• _Texto de referencia_
↓

Una zapatista aristocrática

Recuerdos de doña María Cristina Méndez

Héctor Pérez-Rincón García

En ocasión de la visita a México, en enero de 1961, del presidente del Perú Manuel Prado Ugarteche, durante el gobierno del licenciado Adolfo López Mateos (1958-1964), se inauguró por ambos mandatarios, en el Museo de la Facultad de Arquitectura de la UNAM, en Ciudad Universitaria, una magnífica exposición sobre el país andino. No recuerdo cómo es que el joven estudiante de Medicina que yo era fue invitado con otros compañeros a asistir a esa fastuosa ceremonia con figuras relevantes del gobierno, el cuerpo diplomático, el arte y la cultura.

En medio de esa distinguida concurrencia, mis compañeros y yo encontramos a una bella y simpática joven con la que pronto iniciamos una plática. Ella iba acompañada de su madre y de una aristocrática y anciana dama, de notable elegancia, que lucía un collar de dos hileras de perlas. Su plática y simpatía hicieron que nuestra atención mudara de la joven hacia ella. Me sorprendió el respetuoso y muy afectuoso saludo que le hicieron doña Amalia González Caballero de Castillo Ledón, entonces miembro del gabinete del presidente López Mateos, y los pintores Adolfo Best Maugard y Jesús Reyes Ferreira.

Al final de la ceremonia, tras recorrer la exposición, la distinguida señora –quien era vecina de la joven que nos había interesado– nos invitó a visitarla en su departamento de la calle Porfirio Díaz, muy cerca de Parque Hundido, en la Ciudad de México. Así comenzó una amistad con doña María Cristina Méndez Ehlers, un personaje a todas luces interesante, con una biografía sorprendente. Era prima hermana de don Justo Sierra Méndez, el ministro de Instrucción Pública de don Porfirio, y de don Genaro Fernández MacGregor, que fue rector de la UNAM y miembro de la Academia Mexicana de la Lengua.

↑

• _Consigna_
Reescribe el pasaje del texto sobre doña María Cristina Méndez que va desde "Una zapatista aristocrática" hasta "y la cultura.", ambos incluidos, cambiando "mandatarios" por "jefes de Estado".

• _Datos proporcionados_

↓

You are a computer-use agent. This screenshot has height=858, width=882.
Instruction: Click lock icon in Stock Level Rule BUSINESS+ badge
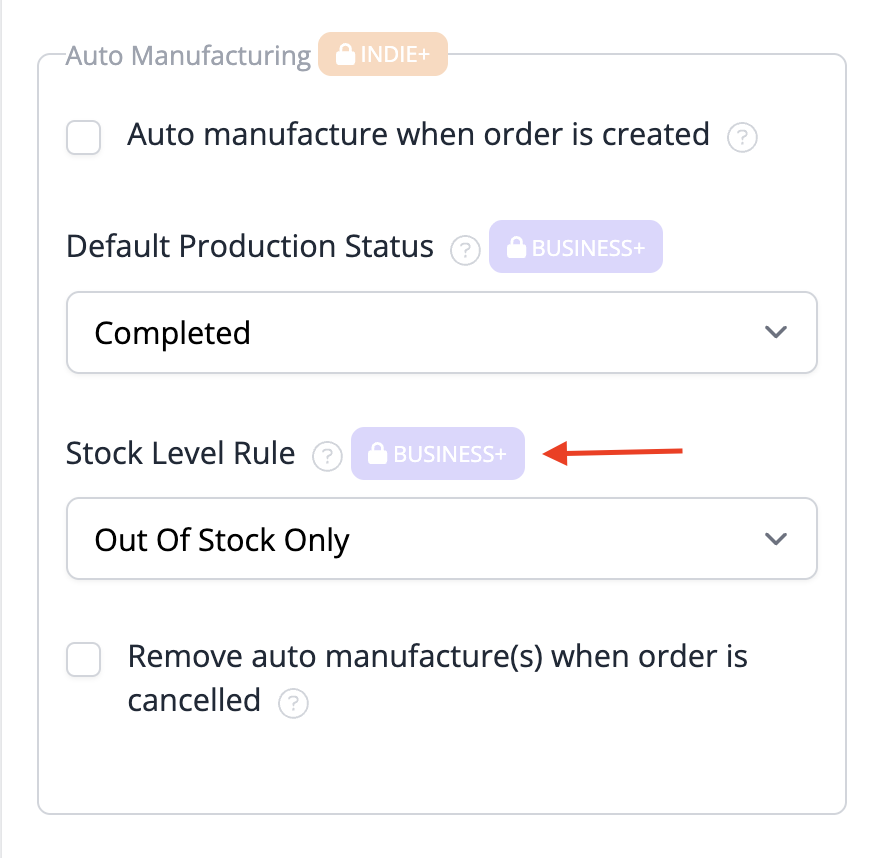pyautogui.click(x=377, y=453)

↑
↓

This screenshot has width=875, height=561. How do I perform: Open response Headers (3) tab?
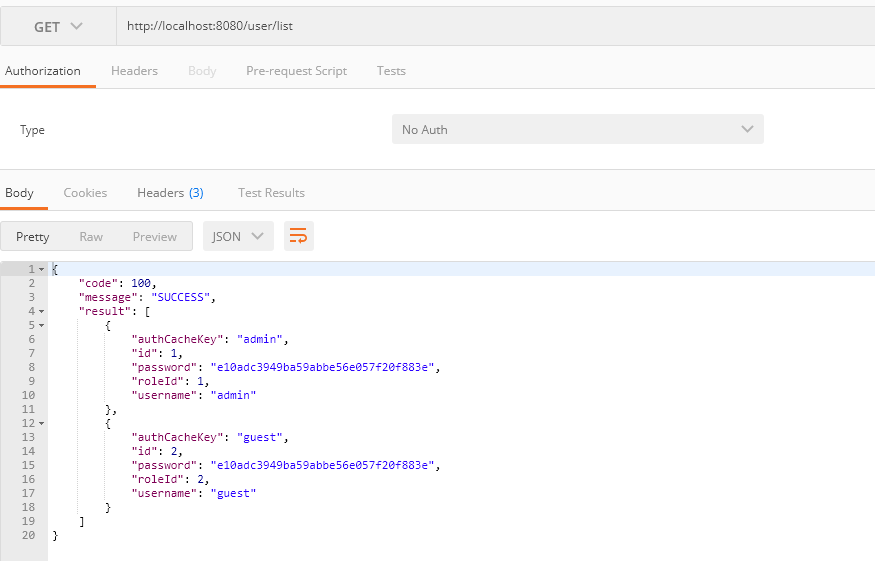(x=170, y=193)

↑
↓

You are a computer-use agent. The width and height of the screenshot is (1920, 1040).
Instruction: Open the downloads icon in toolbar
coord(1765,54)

↑

• _Respuesta_
Una zapatista aristocrática

Recuerdos de doña María Cristina Méndez

Héctor Pérez-Rincón García

En ocasión de la visita a México, en enero de 1961, del presidente del Perú Manuel Prado Ugarteche, durante el gobierno del licenciado Adolfo López Mateos (1958-1964), se inauguró por ambos jefes de Estado, en el Museo de la Facultad de Arquitectura de la UNAM, en Ciudad Universitaria, una magnífica exposición sobre el país andino. No recuerdo cómo es que el joven estudiante de Medicina que yo era fue invitado con otros compañeros a asistir a esa fastuosa ceremonia con figuras relevantes del gobierno, el cuerpo diplomático, el arte y la cultura.